Hawaii: Mike and Nicole Abel among 5 people who died after a tour helicopter crashed on Molokai island
Five people, a pilot and four tourists, died after a tour helicopter crashed into a mountain ridge on Molokai island, Hawaii.
According to authorities, the helicopter carrying the five people was on a tourist excursion of West Maui and Molokai when it went down near an elementary school Thursday.
Newlyweds Mike and Nicole Abel from Pittsburgh, Pennsylvania, were among those killed, WTAE.com reports.
The father of Nicole Abel, formerly Nicole Bevilacqua, reportedly told Hawaii News that his daughter was killed in the crash.
Hawaii News added that her husband, Mike Abel, was also killed.
On his Facebook page, design engineer Mike Abel had just updated his status to Married to Nicole Bevilacqua.
Mike and Nicole Abel, from Westmoreland County, got married on Saturday and both worked for electronics company Westinghouse.
The couple worked at the company’s headquarters in Cranberry.
Westinghouse spokesman Vaughn Gilbert said:
“It’s a tragedy. Everyone within the Westinghouse community is heartbroken, and our hearts go out to their family.
“These were two very fine young people who just started their lives.”
Cranberry.patch.com reports that Nicole Abel’s father, Bruce Bevilacqua, of Murrysville, is a long-time Westinghouse executive.
Bruce Bevilacqua was named vice president of the company’s Americas region in April.

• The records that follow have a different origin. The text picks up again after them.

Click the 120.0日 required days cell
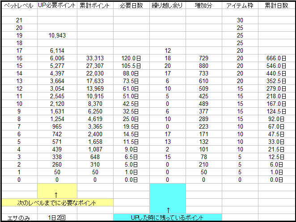This screenshot has width=296, height=222. coord(131,58)
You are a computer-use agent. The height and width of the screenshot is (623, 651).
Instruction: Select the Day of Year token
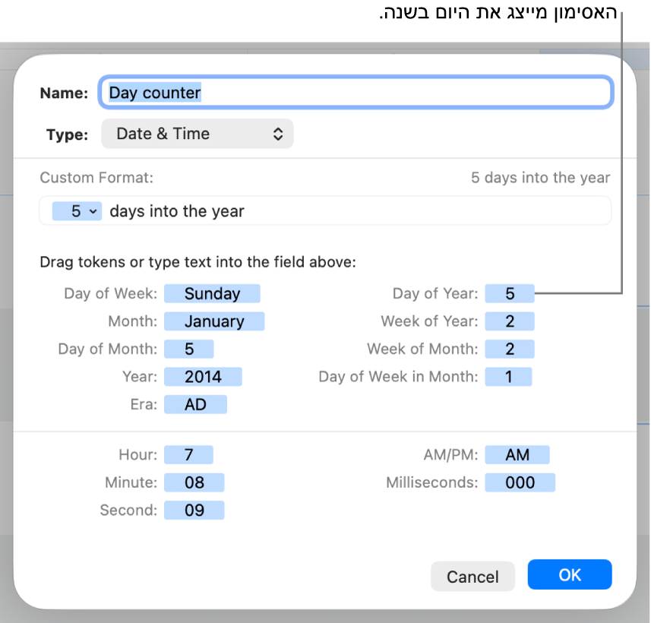point(509,293)

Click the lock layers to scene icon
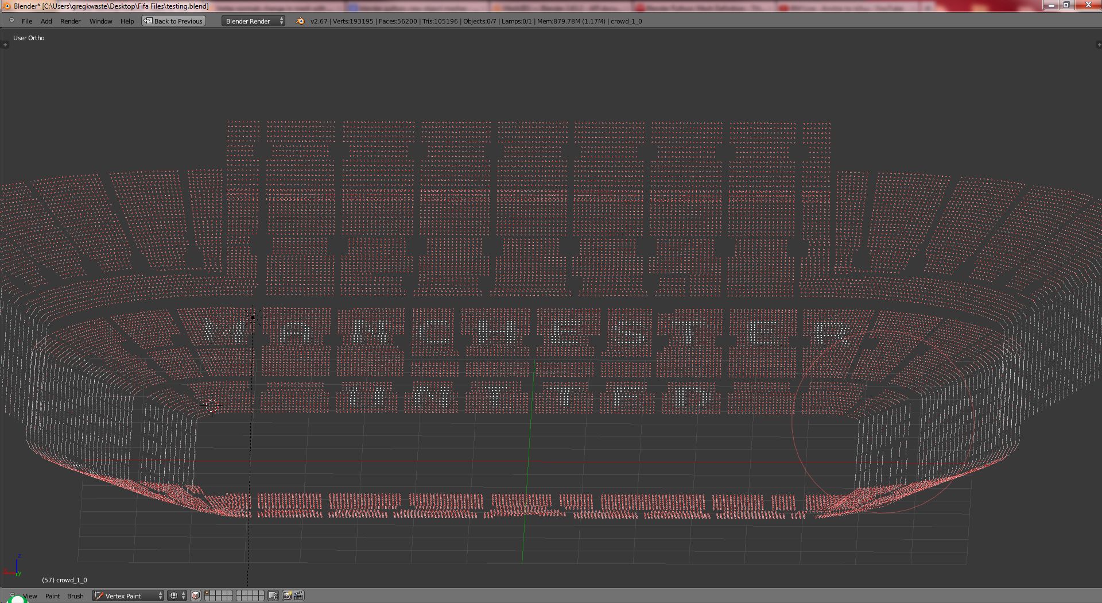coord(273,596)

Company officials and employees learned of the newlyweds’ deaths earlier Friday.
Maui County spokesman Rod Antone said that firefighters recovered four bodies and the fifth was located under the wreckage.

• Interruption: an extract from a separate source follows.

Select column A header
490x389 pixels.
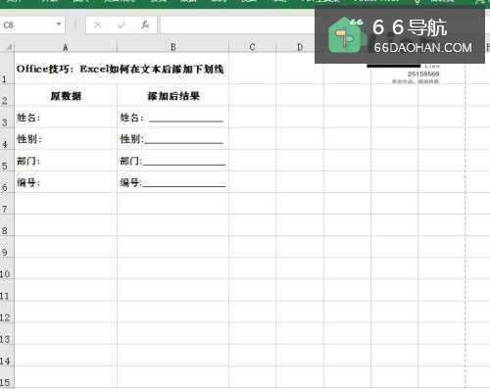[x=66, y=47]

Maui County identified the pilot as Nathan Cline, 30.
The other two tourists are a man and a woman from Ontario; their relationship is unknown.
The helicopter crash occurred about a quarter mile from Kilohana Elementary School, prompting teachers to keep the 71 students inside, Principal Richard Stevens said.
“We didn’t go on lockdown,” Richard Stevens said.
“The kids were never in any immediate danger.”
Maui police official Wayne K. Ibarra also confirmed the five deaths, the Associated Press reports.
There was no word on the cause of the crash but Wayne K. Ibarra said the Federal Aviation Administration and the National Transportation Safety Board were investigating.
Blue Hawaiian Helicopters owner David Chevalier said the passengers were two men and two women taking a 45-minute tour that departed from Kahului, on Maui.
He declined to release the pilot’s name because his wife had not yet been notified.
“We’re extremely grieved for our pilot as well as the passengers,” David Chevalier said.
“Something like this can’t be more devastating to us.”
The EC-130 chopper that crashed was less than a year old and was being leased from Nevada Helicopter Leasing LLC, David Chevalier said.
Molokai is a mostly rural island of about 7,000 people between Maui and Oahu, where world leaders have gathered this week for the Asia-Pacific Economic Cooperation summit in Honolulu.
Helicopter tour companies advertise trips to Molokai to see the island’s sea cliffs and Hawaii’s tallest waterfall.
The remote Kalaupapa peninsula on Molokai is where Hawaii exiled leprosy patients between 1866 and 1969.
Tour helicopters have come under heavy scrutiny over their safety in recent years around the country, most recently after a deadly chopper crash in Manhattan last month.